The weavers strike

Success for the first all-woman strike committee

What’s the background to this strike?

On 1 February 1875 male and female weavers walked out of the mills in Batley. A few days later, weavers in the neighbouring town of Dewsbury joined the strike. They were protesting against the actions of the employers’ association, which was trying to impose a 10% pay cut on 25,000 workers in 50 mills. They claimed a drop in trade meant they could not afford to pay the weavers the rate they had been receiving.

How did it come to be led by women?

The men from the Dewsbury mills are reported to have said that the female workers were better able to organise and lead the strike. It was the first time an all-female committee had represented male and female workers. Kate Conran, Ann Ellis and Hannah Wood coordinated the 13-strong all-woman committee.

How did the women go about organising?

They raised a strike fund of £1,200 in just one a month from local workers, unions and businesses. Today that money would be equivalent to £130,000. On 13 February 1875, 9,000 weavers converged in a field near Spinkwell Mills, Dewsbury, to listen to speeches about the campaign. The main speaker was Ann, who is reported as saying that workers, “could not stand a reduction [because] rents, rates or coals and flour were dear, as everyone who kept a house would know … and whilst the masters could live on less profits it was not possible for the workers to live on nothing to eat”. (Huddersfield Examiner, 15 February 1875.)

Did other workers in the mills support the weavers?

Yes. Such was the support for the weavers that the male loom mechanics revealed that the employers often cheated the weavers out of pay by giving out more thread to weave than was officially recorded. This solidarity between women and men workers made it impossible for the owners to divide and rule on gender lines.

Did they have support from further afield?

Again, yes! The committee was offered support from the Women’s Trade Union League.
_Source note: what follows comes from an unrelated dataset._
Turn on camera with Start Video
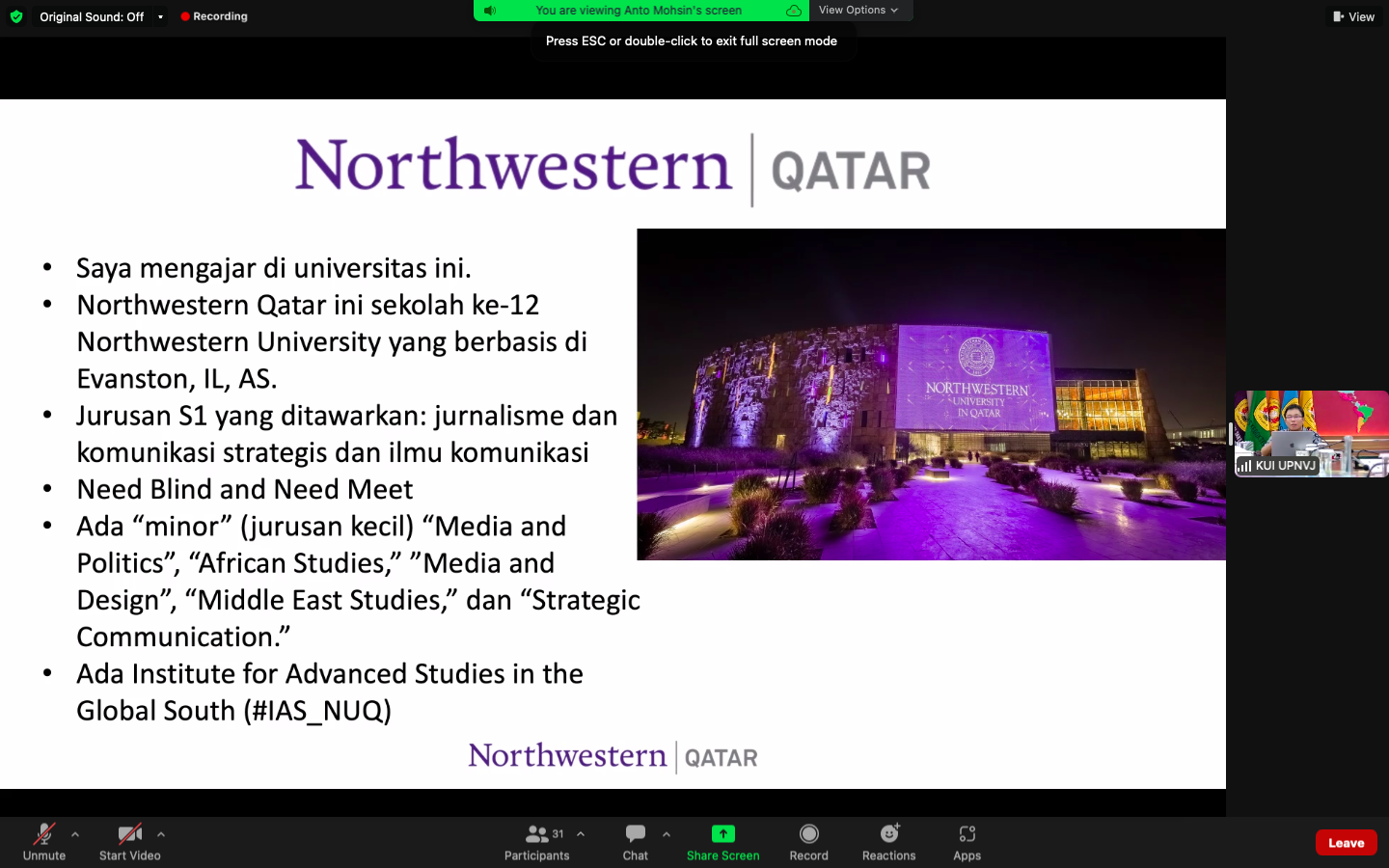Screen dimensions: 1389x868 (x=129, y=834)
But Ann believed the ordinary working women of Dewsbury and Batley had the numbers and intelligence to run the strike themselves and form a mixed union for Dewsbury and the surrounding areas. Their male colleagues agreed and during the strike resisted calls to join an all-male union.

How long did the strike last?

In the end, the strike lasted two months. When the owners realised they were losing £31 a day in profit (£3,285 today) they asked the strike committee for a resolution and the pay cut was reversed in all but two mills.  

What was the legacy?

After the agreement with the mill owners had been reached the women went on to form the Dewsbury and District Heavy Woollen Weavers Association. This was the first union to be permanently established in the heavy woollen section of the textile industry and it eventually became the General Union of Textile Workers. This union ultimately became part of what today is the UK’s largest union, Unite.